You should also realize that hemp-derived CBD is often being infused into high-margin derivative products. Whereas dried marijuana flower may be the most commonly associated product to the cannabis movement, it's derivative products, such as edibles, infused beverages, topicals, and vapes, that deliver much higher margins for pot stocks.
According to a newly updated report from the Brightfield Group, CBD sales in the U.S. could soar to $23.7 billion by 2023, representing a compound annual growth rate between 2018 and 2023 of over 100%.

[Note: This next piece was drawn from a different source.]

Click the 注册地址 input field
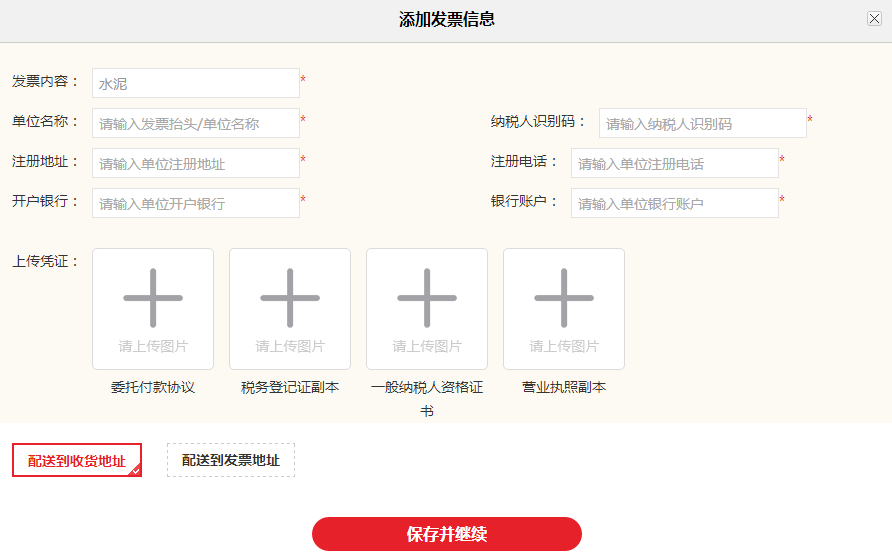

Cronos Group gets its foot in the door in the U.S. CBD market
To date, around half of all major Canadian pot growers have pushed into the U.S. hemp market, with Canopy Growth (NYSE:CGC) leading the way. Canopy Growth acquired cannabis-and-hemp-focused intellectual property company ebbu, based in Colorado, this past November, and is spending up to $150 million in New York state to construct a hemp-processing facility following its receipt of a hemp processing license in the Empire State in January.

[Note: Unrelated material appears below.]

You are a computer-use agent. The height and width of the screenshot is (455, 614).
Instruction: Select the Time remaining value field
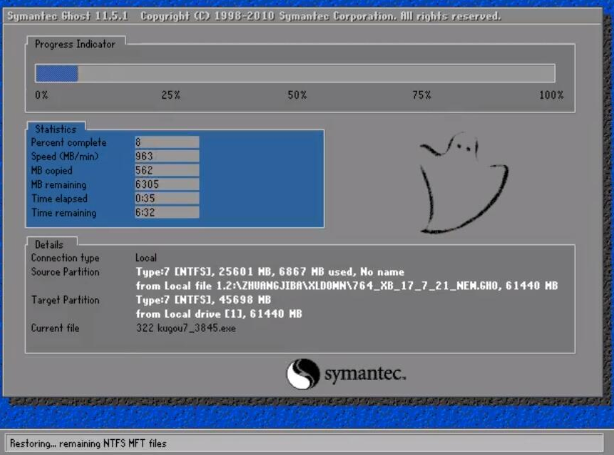point(166,213)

This past week, Cronos Group (NASDAQ:CRON) became the latest major cannabis stock to join the party. Cronos announced that it would acquire four of Redwood Holding Group's subsidiaries, which are responsible for a line of hemp-derived CBD-infused skin care and consumer products that are sold under the Lord Jones brand. Although vapes are forecast to be the most popular derivative in Canada, topicals and beauty products might be the easiest means for cannabis companies to get their foot in the door in the United States.
This move by Cronos is a logical extension of the company's long-term strategy, which is to focus on high-margin cannabinoids, rather than dried flower, as well as to push into the U.S. market. The last we'd heard from management (in May) is that Cronos Group would outline its U.S. strategy over the next year. Clearly, it didn't take the company's brass long to figure out its next step.
Here's why Cronos Group's acquisition is so unique
But there's more than meets the eye about this deal. It's an extremely unique acquisition in the cannabis industry for one reason: It's highly cash-centric.
Under the terms of the deal, Cronos is paying $300 million (U.S. dollars) for Redwood, net of the company's cash and debt. However $225 million of this (again, subject to the aforementioned adjustments) will be doled out in cash, with "just" $75 million being financed by issuing new shares of Cronos Group stock. This is the first time a major purchase in the pot industry has been financed predominantly with cash.
Mind you, Cronos Group was sitting on $1.8 billion in cash and cash equivalents at the end of the first quarter, nearly all of which was derived from a $1.8 billion equity investment from tobacco giant Altria that closed in March. Cronos certainly had the cash to make this deal happen. Nevertheless, it's been common practice for cannabis stocks to hang onto their cash with a death grip, given the uncertainties of traditional financing options and early stage hiccups throughout the industry in Canada and select U.S. states. Rather, pretty much every deal being undertaken right now involves share issuances galore and ongoing share-based dilution.
For instance, Canopy Growth aims to acquire U.S. multistate operator Acreage Holdings for $3.4 billion. The contingency of the deal is that the U.S. government needs to legalize marijuana. If the deal should go through, more than 90% of the value will be paid for with Canopy's common stock, with only $300 million being paid to Acreage's shareholders up front. Keep in mind that Canopy Growth ended its latest quarter with over $3.4 billion in cash and cash equivalents.
It's extremely rare for cannabis stocks to be willing to use their cash to make acquisitions. While I've clearly not been a fan of Cronos Group in the past, this is one instance where I have to admit that the company did a really good job of adding a valuable brand to its portfolio while only minimally diluting the value of existing shareholders.